JUSTICE INFO : Près de quatre ans après la fin des travaux de l’Instance vérité et dignité (IVD), pouvez-vous nous rappeler quelles étaient les recommandations du volet « Mémoire » du rapport final les plus importantes selon vous ?
ADEL MAIZI : L’Instance a identifié cinq grands volets en rapport avec la préservation de la mémoire, puisés dans trois sources : les demandes des victimes lors des auditions publiques et privées ; la consultation nationale sur le programme global des réparations, lancée en 2017 par l’IVD ; et les propositions des députés au moment de l’adoption du budget annuel de l’Instance.

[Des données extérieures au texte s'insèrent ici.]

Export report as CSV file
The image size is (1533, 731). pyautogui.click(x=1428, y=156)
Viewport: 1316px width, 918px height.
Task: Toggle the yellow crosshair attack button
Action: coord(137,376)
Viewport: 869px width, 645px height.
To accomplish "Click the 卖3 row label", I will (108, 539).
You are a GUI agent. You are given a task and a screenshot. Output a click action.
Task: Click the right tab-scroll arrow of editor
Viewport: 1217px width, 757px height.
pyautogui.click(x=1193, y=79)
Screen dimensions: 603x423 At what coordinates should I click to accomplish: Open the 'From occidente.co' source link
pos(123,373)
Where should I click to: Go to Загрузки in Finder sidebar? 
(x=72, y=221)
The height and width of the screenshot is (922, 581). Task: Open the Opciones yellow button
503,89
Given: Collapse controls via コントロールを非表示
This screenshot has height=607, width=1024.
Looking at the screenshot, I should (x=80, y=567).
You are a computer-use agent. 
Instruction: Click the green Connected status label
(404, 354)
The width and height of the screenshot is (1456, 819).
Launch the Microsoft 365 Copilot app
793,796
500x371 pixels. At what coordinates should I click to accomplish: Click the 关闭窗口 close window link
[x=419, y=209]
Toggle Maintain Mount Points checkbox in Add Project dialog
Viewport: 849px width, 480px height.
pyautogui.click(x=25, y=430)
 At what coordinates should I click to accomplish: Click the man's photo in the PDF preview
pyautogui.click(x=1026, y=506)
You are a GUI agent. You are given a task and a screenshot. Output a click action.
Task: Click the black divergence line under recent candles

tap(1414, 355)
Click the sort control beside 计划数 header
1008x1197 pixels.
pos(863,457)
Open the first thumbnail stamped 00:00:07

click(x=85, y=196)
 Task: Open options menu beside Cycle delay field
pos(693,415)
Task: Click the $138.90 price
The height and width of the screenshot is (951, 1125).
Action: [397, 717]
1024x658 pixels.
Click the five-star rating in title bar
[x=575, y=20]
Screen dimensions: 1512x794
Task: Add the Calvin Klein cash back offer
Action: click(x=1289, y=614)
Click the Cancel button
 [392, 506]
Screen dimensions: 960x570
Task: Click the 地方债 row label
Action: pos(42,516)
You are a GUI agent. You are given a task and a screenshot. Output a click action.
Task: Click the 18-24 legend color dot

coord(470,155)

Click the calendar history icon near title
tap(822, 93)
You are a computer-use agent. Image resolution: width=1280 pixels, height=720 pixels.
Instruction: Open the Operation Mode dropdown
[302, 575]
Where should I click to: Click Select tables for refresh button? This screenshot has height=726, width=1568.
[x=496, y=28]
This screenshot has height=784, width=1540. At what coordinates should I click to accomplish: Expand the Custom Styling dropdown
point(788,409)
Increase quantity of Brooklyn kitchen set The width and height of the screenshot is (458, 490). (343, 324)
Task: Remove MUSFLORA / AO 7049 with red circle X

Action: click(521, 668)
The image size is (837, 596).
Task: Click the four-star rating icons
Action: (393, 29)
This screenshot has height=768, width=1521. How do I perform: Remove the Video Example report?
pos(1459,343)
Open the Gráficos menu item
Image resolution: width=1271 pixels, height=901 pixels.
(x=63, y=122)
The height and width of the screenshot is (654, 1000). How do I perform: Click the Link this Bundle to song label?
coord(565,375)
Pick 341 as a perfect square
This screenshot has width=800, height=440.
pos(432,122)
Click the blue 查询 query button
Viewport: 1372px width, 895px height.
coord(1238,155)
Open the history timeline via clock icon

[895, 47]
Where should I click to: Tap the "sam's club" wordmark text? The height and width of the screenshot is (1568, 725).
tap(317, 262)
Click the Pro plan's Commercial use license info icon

Primo, nous avons recommandé dans notre rapport final de transformer les sites des violations graves des droits humains, tels des prisons et des centres de torture, en « sites authentiques », en les réaffectant à la culture et à la commémoration de la mémoire. Nous pouvons citer ici comme exemples « Sabbat Edhlam » (La porte de l’obscurité), une demeure située dans la médina de Tunis, dédiée à la torture et à l’exécution des opposants à Bourguiba [président de la Tunisie de 1957 à 1987] engagés entre 1955 et 1956 dans le mouvement youssefiste [partisans de Salah Ben Youssef, militant nationaliste opposé à Bourguiba lors de l’accession du pays à l’autonomie interne]. Ou encore la « Prison du 9 Avril », démolie par l’ex-président Ben Ali [président de la Tunisie de 1987 à 2011] en 2009, six années après le centenaire de ce lieu qui a vu défiler tous les opposants qu’a connu le pays depuis le temps de la colonisation jusqu’au moment de sa disparition. Nous proposons d’y ériger un mémorial au-dessus duquel on inscrirait l’historique de la prison et les noms de ses victimes. Ce terrain vague, tel qu’il se présente aujourd’hui, pourrait également abriter une institution chargée de la gestion de la mémoire. Nous avons pensé également à un monument commémoratif des disparus de Djebel Agri (Montagne Agri), dans le sud-est du pays. Il s’agit d’honorer la mémoire de tous les fallagua [militants pour l’Indépendance] et résistants, tombés sous les balles de l’armée française entre 1955 et 1956 dans cette chaîne montagneuse de la région de Tataouine, car ils refusaient de déposer les armes suite aux accords sur l’autonomie interne. Des fosses communes à ciel ouvert y ont été retrouvées par les membres de notre Instance lors d’une visite au Djebel Agri.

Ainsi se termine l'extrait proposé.